D12051 has (IMHO) fragile code to search for where the PHIs have been moved to.

What part are your referring too? There is no search going on so I
again disagree with the sentence above. Please be more specific if you
believe there is something fragile or a search.

If you do not share my opinion of a more structured approach, I'd agree to let Johannes do it his way.

This is just condescending. While you believe that your approach is more
structured I think it should be up for discussion. I presented in the
review of this patch arguments against some of the decisions and a
counter proposal in D12051. However, except the claims above I haven't
seen any reasons agains D12051 and for this patch.

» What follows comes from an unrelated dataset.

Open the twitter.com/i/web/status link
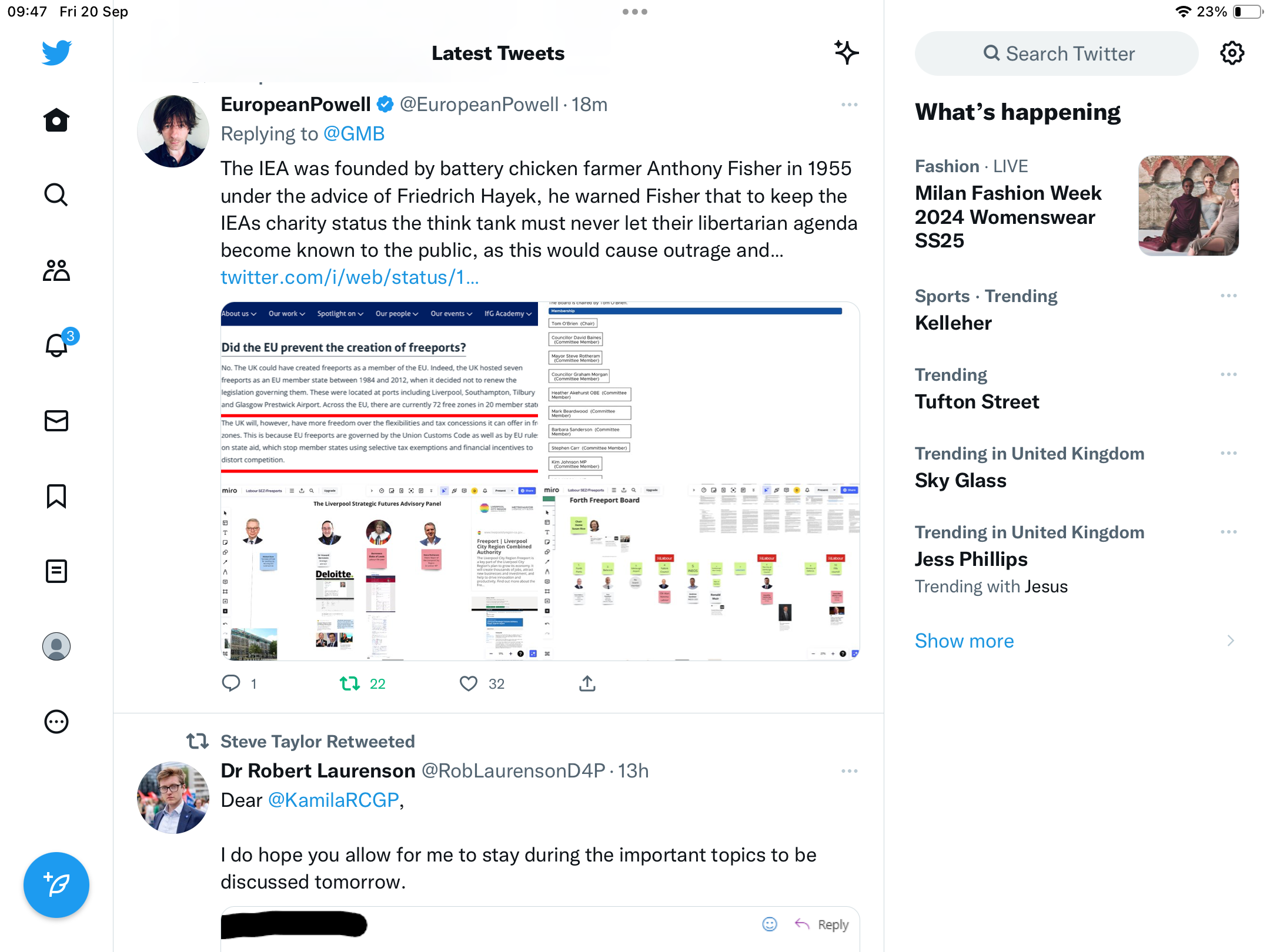pyautogui.click(x=350, y=277)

Meinersbur abandoned this revision.Sep 8 2015, 7:36 AM

Meinersbur marked 2 inline comments as done.

@grosser I don't get your comment. If splitting causes issues then we take the other patch that does not split. If we agree splitting is not what we want we also take the other patch. What is the reason we should go with a larger patch for now?

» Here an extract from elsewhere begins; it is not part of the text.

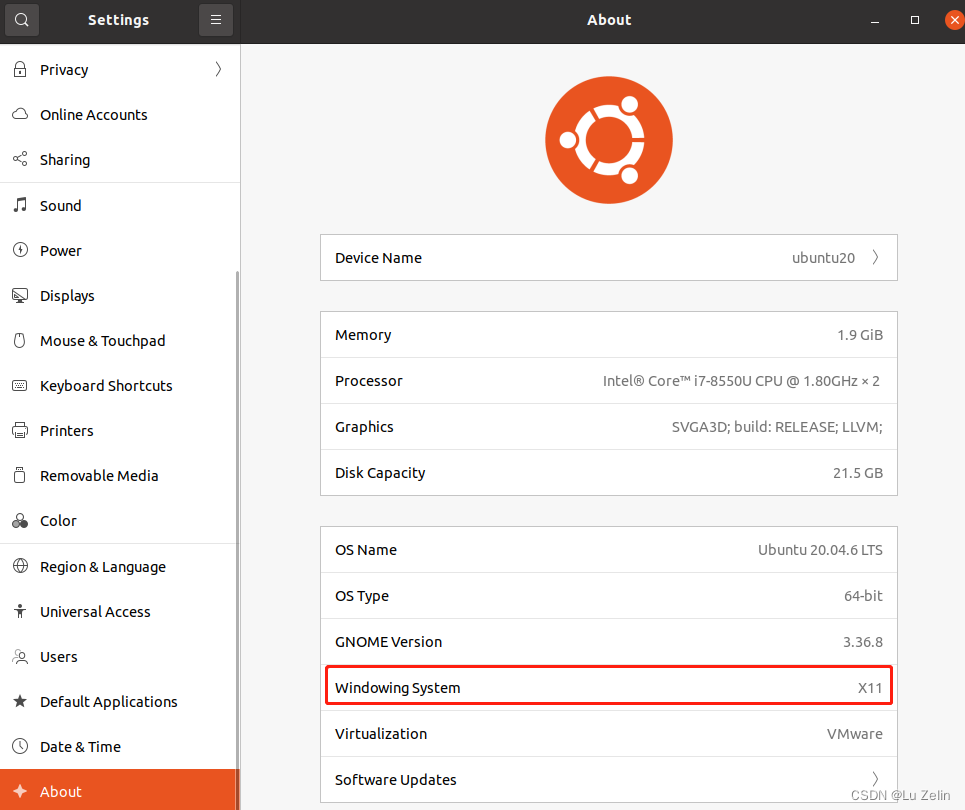
Task: Click the Universal Access icon
Action: click(19, 611)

If not done using this function. simplifyRegion at latest will also split the exit block, i.e. D12051 also "splits".

We currently split some blocks but in D12051 there is no additional
splitting going on, hence I do not agree with the sentence above.

The block is split, by either simplifyRegionExit or createExitingBlockForExitNodePHIs. but still at most once. Hence, no additional splitting.

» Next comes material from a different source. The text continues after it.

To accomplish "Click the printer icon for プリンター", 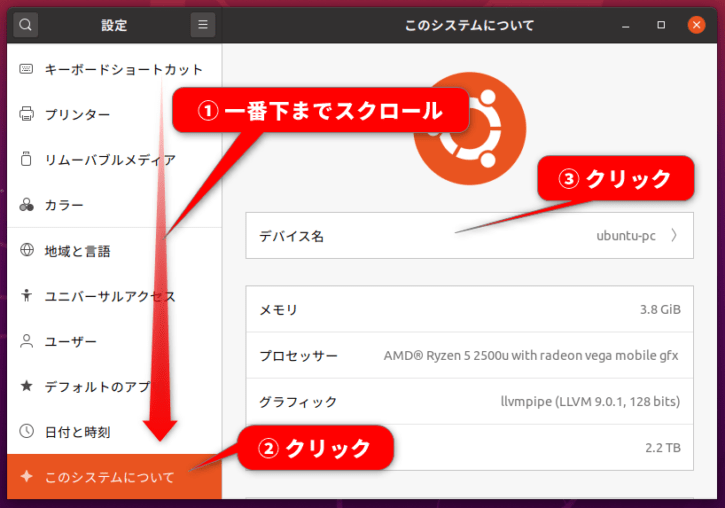I will pos(26,114).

Especially, since we talk about the ~250 lines of additional
splitting code here.

Most of the these lines are comments.

However, of course any code needs to justify its existence and I elaborated why I think it is. Now, simplifyRegionExit becomes dead code (i.e. it is replaced) and maybe we should remove it and call simplifyRegionEntry instead directly (I still think the function simplifyRegion is more general purpose and belongs into RegionInfo).

However, createExitingBlockForExitNodePHIs does this in a more predictable fashion:

  • It splits unconditionally, i.e. follow-up code has less cases to handle.

True, but it also adds yet another function in another source file that
does some region "simplification".

If it is better then I don't see the amount of code as an argument against it.

  • It keeps the original PHI node references inside the scop. The polly::Scop data structure already stores references to these PHIs.

SCoPs always "somehow" reference these PHIs, in your commit as well as
in D12051. In the latter they are handled by representing the operands
as scalars that escape into the PHI node (which isn't a part of the
SCoP).

It matters where these references are pointing to. TempScopInfo created them as belonging to a block or subregion, but in order to simplify the region, the PHIs are scattered into and out of the region. That's what I tried to avoid.

D12051 has (IMHO) fragile code to search for where the PHIs have been moved to.

What part are your referring too? There is no search going on so I
again disagree with the sentence above. Please be more specific if you
believe there is something fragile or a search.

When I wrote this I thought about the function getSingleInRegionPHIOperandPHI which I cannot find anymore in the latest update. Some description about major changes would have been nice. I am just today back from my holidays and still tired from traveling.

If you do not share my opinion of a more structured approach, I'd agree to let Johannes do it his way.

This is just condescending. While you believe that your approach is more
structured I think it should be up for discussion.

I am sorry for not having made clear that it is just my opinion about how "structured" a solution is, of course heavily influenced by the fact that I wrote this one and put more thoughts into it.

I presented in the
review of this patch arguments against some of the decisions and a
counter proposal in D12051. However, except the claims above I haven't
seen any reasons agains D12051 and for this patch.

I also haven't seen arguments for D12051 and against D11870 that convinced me. We should just accept that we can have different opinions.

As you seem to strongly prefer D12051 which also has become much better, and it is more important to me to have a working solution than to discuss which one, I hereby retract this diff.

If you are interested in a discussion about your and my arguments, I invite you to a discussion in or after the Wednesday's phone call.